The Colts’ offense sans Luck means the Browns actually have
a chance to win and snap the 14-game road losing streak they drag into the game.
This just might be their best chance to win away from home this season.
After facing quarterbacks Ben Roethlisberger and Joe Flacco
in the first two games, this week they get Jacoby Brissett, who is just as big physically
as the aforementioned, but far less experienced and, thus, far less talented.
Brissett, who replaced the awful Scott Tolzien in the season
opener, is not a neophyte to the NFL wars. When Jimmy Garoppolo was injured
while filling in for the suspended Tom Brady at the beginning of last season in
New England, Brissett took over and was 1-1 in two games.
Tolzien flamed out in the season-opening drubbing by the Los
Angeles Rams – he threw a pair of pick sixes in the 46-9 rout – and has firmly
entrenched himself as the backup to Brissett until Luck returns.
The Colts also catch a break with news Browns rookie
defensive end Myles Garrett is not ready to return from a high ankle sprain and
veteran outside linebacker Jamie Collins is out with a concussion.
The teams are in some respects mirror images of each other.
Neither team has an offense that will scare you, especially with Luck idled.
And their defenses give them the best chance to win games.
If there is an edge on offense, it belongs to the Colts, who
boast of wide receivers T. Y. Hilton, Kamar Aiken and Donte Moncrief and tight
end Jack Doyle. The Browns counter with Kenny Britt, Rashard Higgins and . . .
and . . .
There are those who believe Jordan Leslie, who flashed
during the exhibition season, was cut, brought back and placed on the practice
squad, then activated off the squad Friday, will be this week’s Higgins, the
surprise no one saw coming. It will be interesting to see much coach Hue
Jackson involves Leslie in the game plan.
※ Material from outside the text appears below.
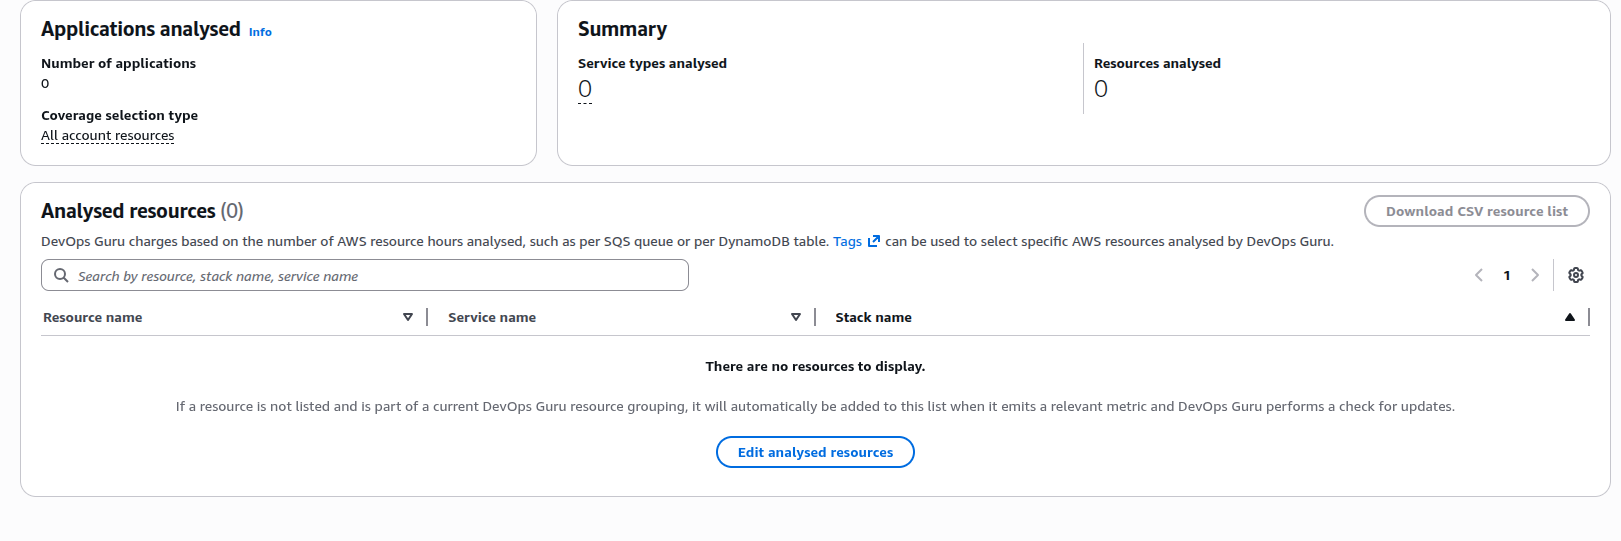Download the CSV resource list
Image resolution: width=1621 pixels, height=541 pixels.
click(x=1476, y=211)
The Colts rely heavily on running back Frank Gore to set the
tone for the offense. Gore might be 34 years old – that’s ancient for a running
back in the NFL – and not nearly as quick and fast as he used to be after 13
seasons, but he is still a threat.
The Colts, who pushed the Arizona Cardinals to overtime last
week before falling, 16-13, in overtime, are starving for any kind of awakening
on offense. They have registered only 28 first downs, 491 total yards and just
two touchdowns, both on the ground.
Offensive coordinator Rob Chudzinski – hmmmm, that name rings
a bell – has yet to unlock the mystery of how to effectively run an offense
with one of the best quarterbacks in the league in civvies on the sideline.
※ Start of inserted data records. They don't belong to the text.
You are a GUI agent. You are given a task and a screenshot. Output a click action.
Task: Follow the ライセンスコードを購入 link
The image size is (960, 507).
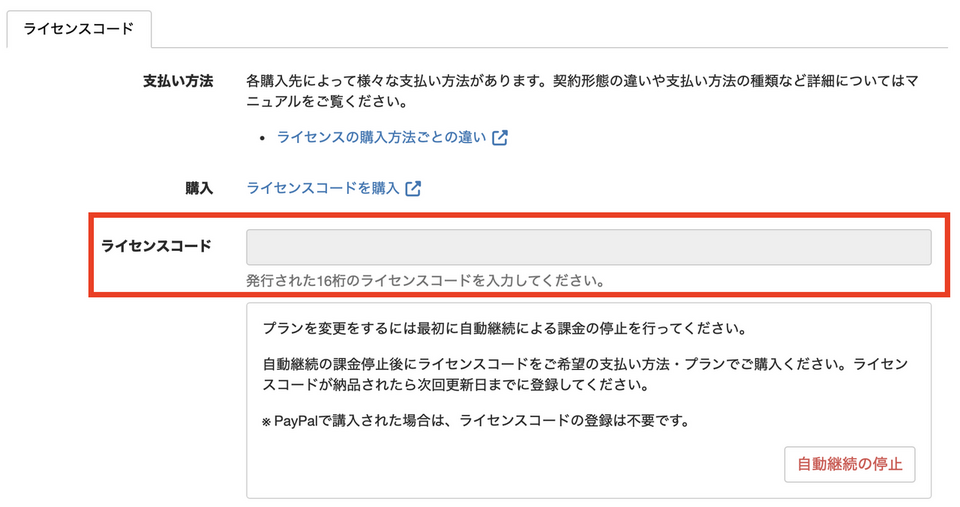point(322,188)
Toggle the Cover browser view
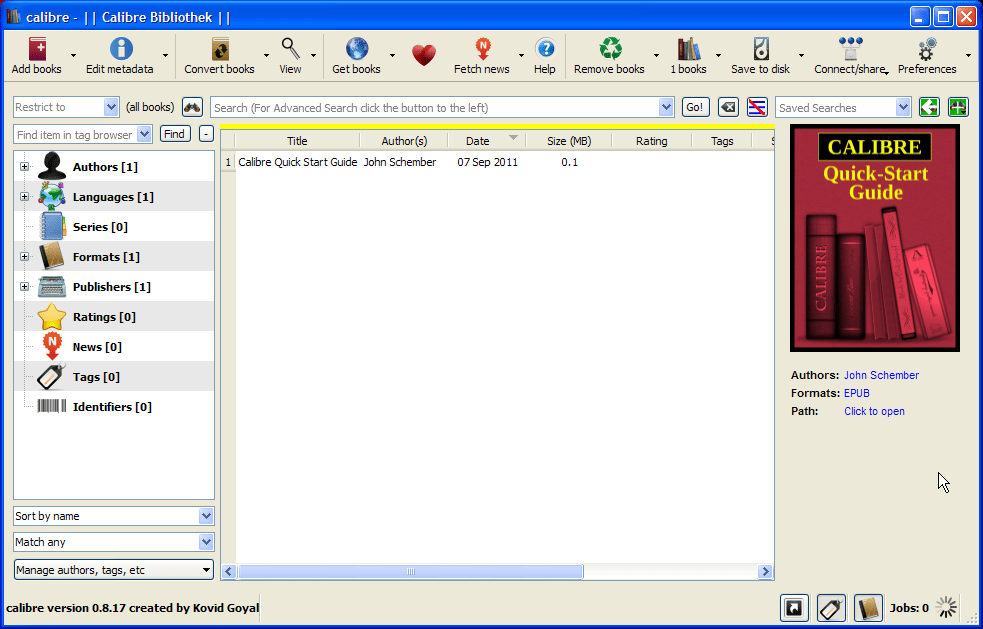This screenshot has width=983, height=629. click(794, 607)
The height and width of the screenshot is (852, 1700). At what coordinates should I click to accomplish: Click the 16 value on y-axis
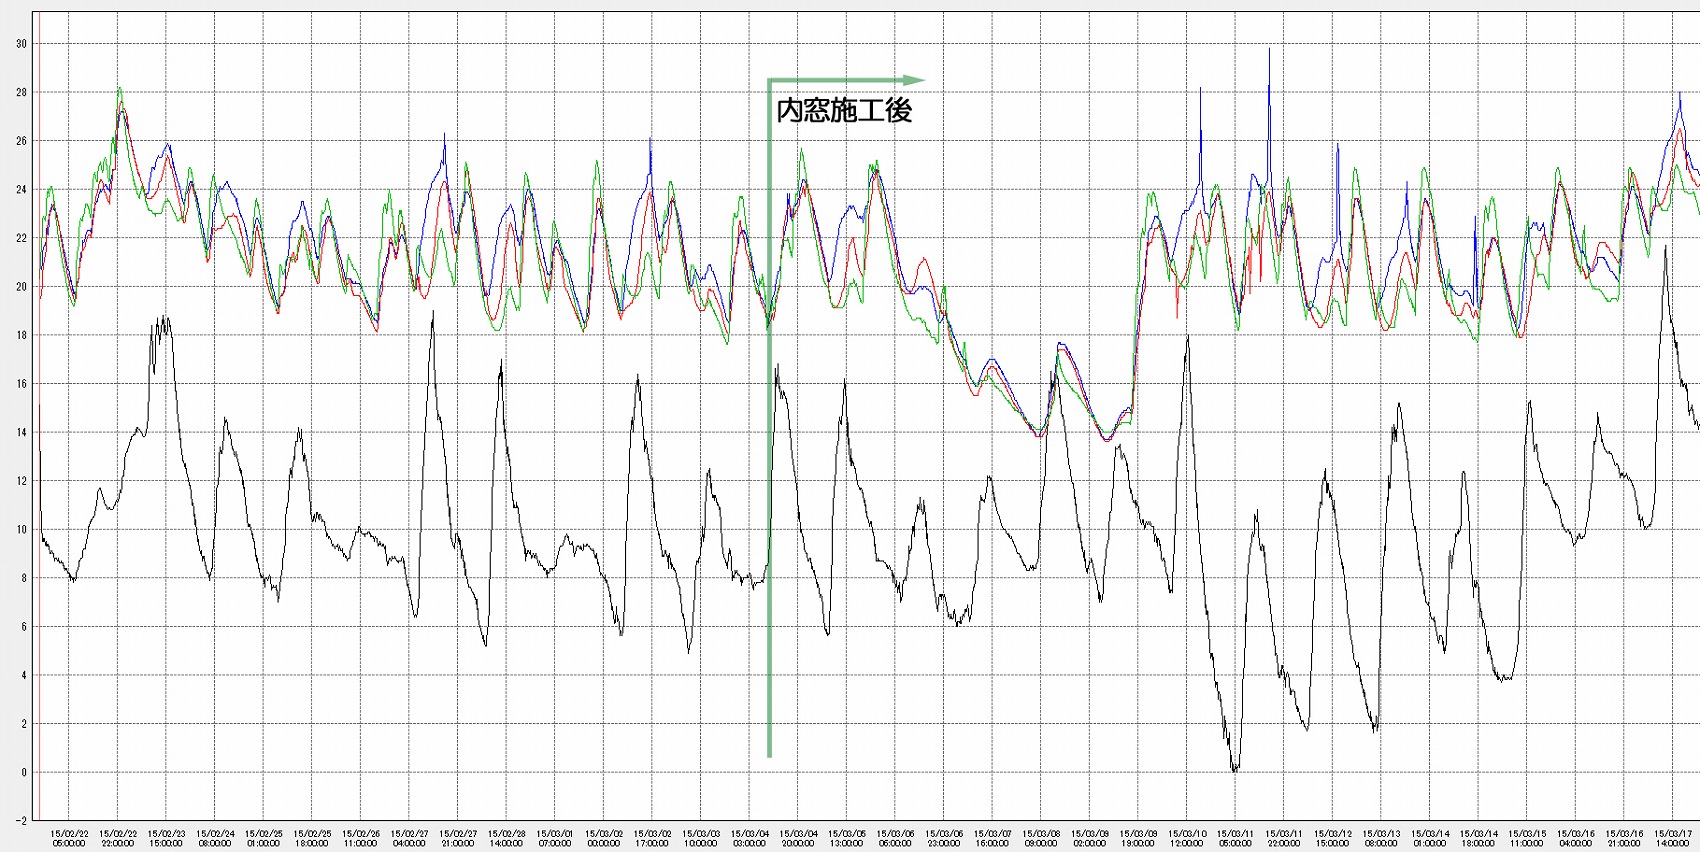click(x=21, y=384)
In theory, the Cleveland defense should not have much of a
problem slowing down the Indy offense. Conversely, the Browns do not pose any
great threats against a Colts defense that is better than the stats show.
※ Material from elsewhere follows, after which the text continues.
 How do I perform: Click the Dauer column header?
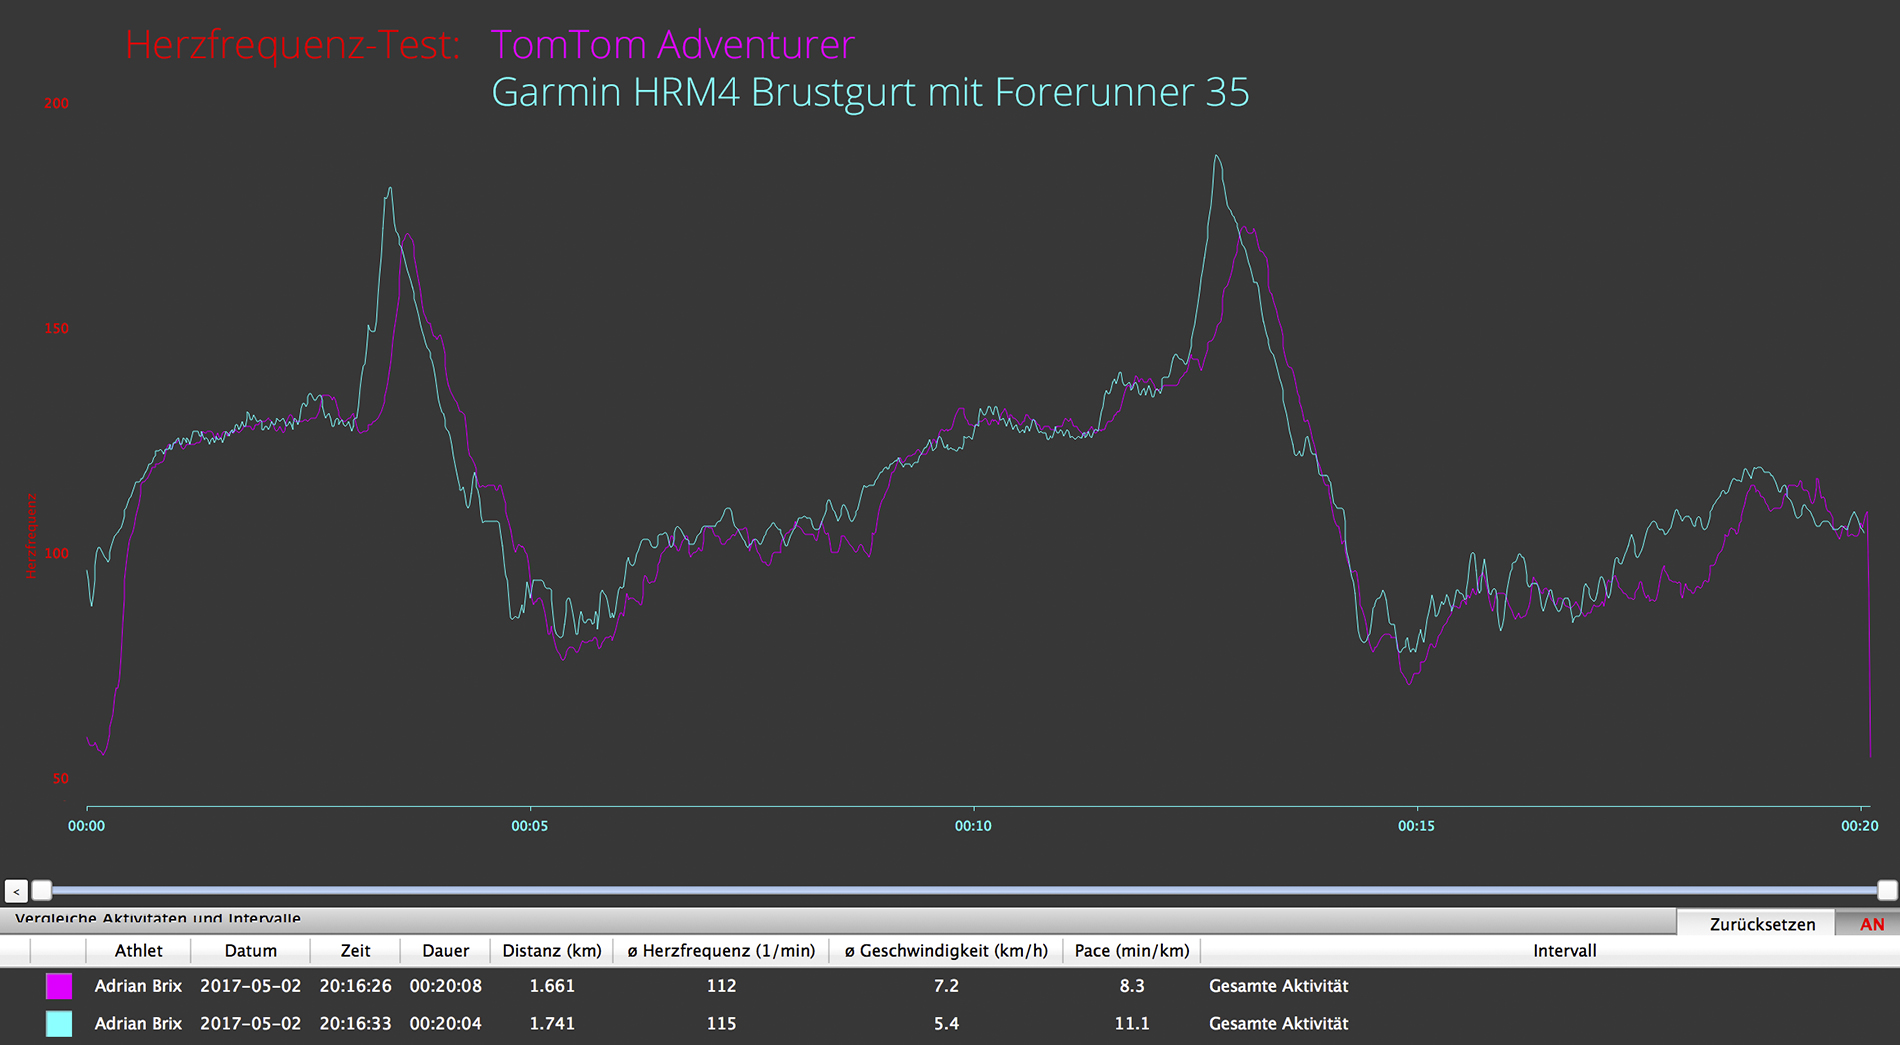(445, 951)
Last week against the Cardinals, the pass rush dropped
Arizona quarterback Carson Palmer four times and held the offense in check
until the fourth quarter before the Cardinals rallied to win.
The Cardinals’ offensive line is average at best, which just
might be the best description of the Browns’ offensive line. And even that
might be a little too charitable.
After embarrassingly leading the NFL last season in giving
up sacks with a club-record 66, the guys up front this season for Cleveland are
off to a roaring start with 10 surrendered, several of those because DeShone Kizer held
the football way too long. And the running game has yet to get untracked.
This one shapes up as a low-scoring affair that very well
might be determined by whoever wins the special teams, time of possession and
field position battles. In other words, have the No-Doz ready just in case.
Get ready for some dull, unimaginative football for the most
part as two young, hard-throwing quarterbacks try to figure it all out with the
defenses dominating. The critical edge that separates the teams belongs to the
Colts – the wide receivers.
It won’t be pretty and will look downright ugly at times. In
a game many consider winnable for the Browns, their road losing woes continue.